» **Given records**
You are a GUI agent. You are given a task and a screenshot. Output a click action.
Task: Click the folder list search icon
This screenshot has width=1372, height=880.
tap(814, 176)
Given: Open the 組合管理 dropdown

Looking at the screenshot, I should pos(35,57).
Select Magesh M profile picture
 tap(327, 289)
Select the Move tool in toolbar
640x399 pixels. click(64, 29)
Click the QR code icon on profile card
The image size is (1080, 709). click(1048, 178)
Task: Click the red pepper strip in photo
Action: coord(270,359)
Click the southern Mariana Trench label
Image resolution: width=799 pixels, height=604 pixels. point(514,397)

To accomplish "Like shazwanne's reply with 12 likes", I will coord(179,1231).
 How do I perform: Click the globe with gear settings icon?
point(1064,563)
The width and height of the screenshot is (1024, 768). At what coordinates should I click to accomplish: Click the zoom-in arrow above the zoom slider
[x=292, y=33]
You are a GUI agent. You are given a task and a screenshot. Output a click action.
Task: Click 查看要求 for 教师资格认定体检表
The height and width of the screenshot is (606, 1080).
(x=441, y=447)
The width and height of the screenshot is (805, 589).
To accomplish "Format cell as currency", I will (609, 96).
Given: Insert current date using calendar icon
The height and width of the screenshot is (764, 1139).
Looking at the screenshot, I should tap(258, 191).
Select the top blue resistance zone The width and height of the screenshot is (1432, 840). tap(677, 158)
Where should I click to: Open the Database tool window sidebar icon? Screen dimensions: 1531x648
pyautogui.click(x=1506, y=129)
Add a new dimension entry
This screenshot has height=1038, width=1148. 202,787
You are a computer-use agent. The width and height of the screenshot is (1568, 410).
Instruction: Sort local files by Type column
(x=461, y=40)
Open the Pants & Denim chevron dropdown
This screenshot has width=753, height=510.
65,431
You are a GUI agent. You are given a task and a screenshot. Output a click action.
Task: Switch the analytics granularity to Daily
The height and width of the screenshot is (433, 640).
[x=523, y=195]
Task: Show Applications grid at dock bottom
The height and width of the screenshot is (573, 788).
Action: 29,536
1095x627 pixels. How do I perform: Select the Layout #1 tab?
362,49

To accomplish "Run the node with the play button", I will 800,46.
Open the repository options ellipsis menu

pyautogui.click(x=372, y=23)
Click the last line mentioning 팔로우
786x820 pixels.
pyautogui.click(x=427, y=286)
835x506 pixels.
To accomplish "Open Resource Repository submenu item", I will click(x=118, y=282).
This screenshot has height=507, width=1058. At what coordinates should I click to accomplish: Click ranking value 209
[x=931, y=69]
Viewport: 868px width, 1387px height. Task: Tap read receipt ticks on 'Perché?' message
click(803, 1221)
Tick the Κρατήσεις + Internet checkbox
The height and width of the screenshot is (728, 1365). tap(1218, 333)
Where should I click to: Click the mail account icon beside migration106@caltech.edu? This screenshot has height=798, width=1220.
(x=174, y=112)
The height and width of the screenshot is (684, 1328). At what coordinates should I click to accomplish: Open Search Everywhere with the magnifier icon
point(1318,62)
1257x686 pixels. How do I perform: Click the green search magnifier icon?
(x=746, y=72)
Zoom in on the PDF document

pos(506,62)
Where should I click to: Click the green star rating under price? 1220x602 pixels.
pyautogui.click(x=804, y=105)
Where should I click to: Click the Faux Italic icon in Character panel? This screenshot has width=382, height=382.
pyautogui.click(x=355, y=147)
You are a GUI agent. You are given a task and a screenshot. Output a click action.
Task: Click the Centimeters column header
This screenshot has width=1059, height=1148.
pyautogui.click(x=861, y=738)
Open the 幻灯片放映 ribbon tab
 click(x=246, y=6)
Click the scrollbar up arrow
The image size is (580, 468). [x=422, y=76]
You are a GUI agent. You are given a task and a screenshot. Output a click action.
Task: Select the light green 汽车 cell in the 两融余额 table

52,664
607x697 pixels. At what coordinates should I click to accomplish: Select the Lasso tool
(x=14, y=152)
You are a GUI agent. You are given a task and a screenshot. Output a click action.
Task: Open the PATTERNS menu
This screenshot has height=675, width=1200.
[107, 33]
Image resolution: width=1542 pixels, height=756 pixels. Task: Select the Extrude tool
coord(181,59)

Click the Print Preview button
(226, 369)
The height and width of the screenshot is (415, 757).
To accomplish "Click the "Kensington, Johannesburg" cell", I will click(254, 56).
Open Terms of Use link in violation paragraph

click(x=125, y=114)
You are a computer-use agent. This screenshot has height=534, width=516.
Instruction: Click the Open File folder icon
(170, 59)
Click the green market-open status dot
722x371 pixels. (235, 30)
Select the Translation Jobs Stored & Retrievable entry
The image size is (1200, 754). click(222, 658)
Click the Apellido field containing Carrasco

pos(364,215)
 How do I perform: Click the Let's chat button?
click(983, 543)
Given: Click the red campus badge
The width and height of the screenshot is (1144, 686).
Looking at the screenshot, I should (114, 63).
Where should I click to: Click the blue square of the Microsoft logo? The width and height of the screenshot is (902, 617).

» **Task prompt**
Set out the records again, exactly as they appear above.

» **Solution for this task**
You are a GUI agent. You are given a task and a screenshot. Output a click action.
Task: Click the folder list search icon
This screenshot has width=1372, height=880.
tap(814, 176)
Given: Open the 組合管理 dropdown

Looking at the screenshot, I should pos(35,57).
Select Magesh M profile picture
 tap(327, 289)
Select the Move tool in toolbar
640x399 pixels. click(64, 29)
Click the QR code icon on profile card
The image size is (1080, 709). click(1048, 178)
Task: Click the red pepper strip in photo
Action: coord(270,359)
Click the southern Mariana Trench label
Image resolution: width=799 pixels, height=604 pixels. point(514,397)

To accomplish "Like shazwanne's reply with 12 likes", I will coord(179,1231).
 How do I perform: Click the globe with gear settings icon?
point(1064,563)
The width and height of the screenshot is (1024, 768). At what coordinates should I click to accomplish: Click the zoom-in arrow above the zoom slider
[x=292, y=33]
You are a GUI agent. You are given a task and a screenshot. Output a click action.
Task: Click 查看要求 for 教师资格认定体检表
The height and width of the screenshot is (606, 1080).
(x=441, y=447)
The width and height of the screenshot is (805, 589).
To accomplish "Format cell as currency", I will (609, 96).
Given: Insert current date using calendar icon
The height and width of the screenshot is (764, 1139).
Looking at the screenshot, I should tap(258, 191).
Select the top blue resistance zone The width and height of the screenshot is (1432, 840). tap(677, 158)
Where should I click to: Open the Database tool window sidebar icon? Screen dimensions: 1531x648
pyautogui.click(x=1506, y=129)
Add a new dimension entry
This screenshot has height=1038, width=1148. 202,787
You are a computer-use agent. The width and height of the screenshot is (1568, 410).
Instruction: Sort local files by Type column
(x=461, y=40)
Open the Pants & Denim chevron dropdown
This screenshot has width=753, height=510.
65,431
You are a GUI agent. You are given a task and a screenshot. Output a click action.
Task: Switch the analytics granularity to Daily
The height and width of the screenshot is (433, 640).
[x=523, y=195]
Task: Show Applications grid at dock bottom
The height and width of the screenshot is (573, 788).
Action: 29,536
1095x627 pixels. How do I perform: Select the Layout #1 tab?
362,49

To accomplish "Run the node with the play button", I will 800,46.
Open the repository options ellipsis menu

pyautogui.click(x=372, y=23)
Click the last line mentioning 팔로우
786x820 pixels.
pyautogui.click(x=427, y=286)
835x506 pixels.
To accomplish "Open Resource Repository submenu item", I will click(x=118, y=282).
This screenshot has height=507, width=1058. At what coordinates should I click to accomplish: Click ranking value 209
[x=931, y=69]
Viewport: 868px width, 1387px height. Task: Tap read receipt ticks on 'Perché?' message
click(803, 1221)
Tick the Κρατήσεις + Internet checkbox
The height and width of the screenshot is (728, 1365). tap(1218, 333)
Where should I click to: Click the mail account icon beside migration106@caltech.edu? This screenshot has height=798, width=1220.
(x=174, y=112)
The height and width of the screenshot is (684, 1328). At what coordinates should I click to accomplish: Open Search Everywhere with the magnifier icon
point(1318,62)
1257x686 pixels. How do I perform: Click the green search magnifier icon?
(x=746, y=72)
Zoom in on the PDF document

pos(506,62)
Where should I click to: Click the green star rating under price? 1220x602 pixels.
pyautogui.click(x=804, y=105)
Where should I click to: Click the Faux Italic icon in Character panel? This screenshot has width=382, height=382.
pyautogui.click(x=355, y=147)
You are a GUI agent. You are given a task and a screenshot. Output a click action.
Task: Click the Centimeters column header
This screenshot has width=1059, height=1148.
pyautogui.click(x=861, y=738)
Open the 幻灯片放映 ribbon tab
 click(x=246, y=6)
Click the scrollbar up arrow
The image size is (580, 468). [x=422, y=76]
You are a GUI agent. You are given a task and a screenshot. Output a click action.
Task: Select the light green 汽车 cell in the 两融余额 table

52,664
607x697 pixels. At what coordinates should I click to accomplish: Select the Lasso tool
(x=14, y=152)
You are a GUI agent. You are given a task and a screenshot. Output a click action.
Task: Open the PATTERNS menu
This screenshot has height=675, width=1200.
[107, 33]
Image resolution: width=1542 pixels, height=756 pixels. Task: Select the Extrude tool
coord(181,59)

Click the Print Preview button
(226, 369)
The height and width of the screenshot is (415, 757).
To accomplish "Click the "Kensington, Johannesburg" cell", I will click(254, 56).
Open Terms of Use link in violation paragraph

click(x=125, y=114)
You are a computer-use agent. This screenshot has height=534, width=516.
Instruction: Click the Open File folder icon
(170, 59)
Click the green market-open status dot
722x371 pixels. (235, 30)
Select the Translation Jobs Stored & Retrievable entry
The image size is (1200, 754). click(222, 658)
Click the Apellido field containing Carrasco

pos(364,215)
 How do I perform: Click the Let's chat button?
click(983, 543)
Given: Click the red campus badge
The width and height of the screenshot is (1144, 686).
Looking at the screenshot, I should (114, 63).
Where should I click to: Click the blue square of the Microsoft logo? The width and height of the screenshot is (902, 617).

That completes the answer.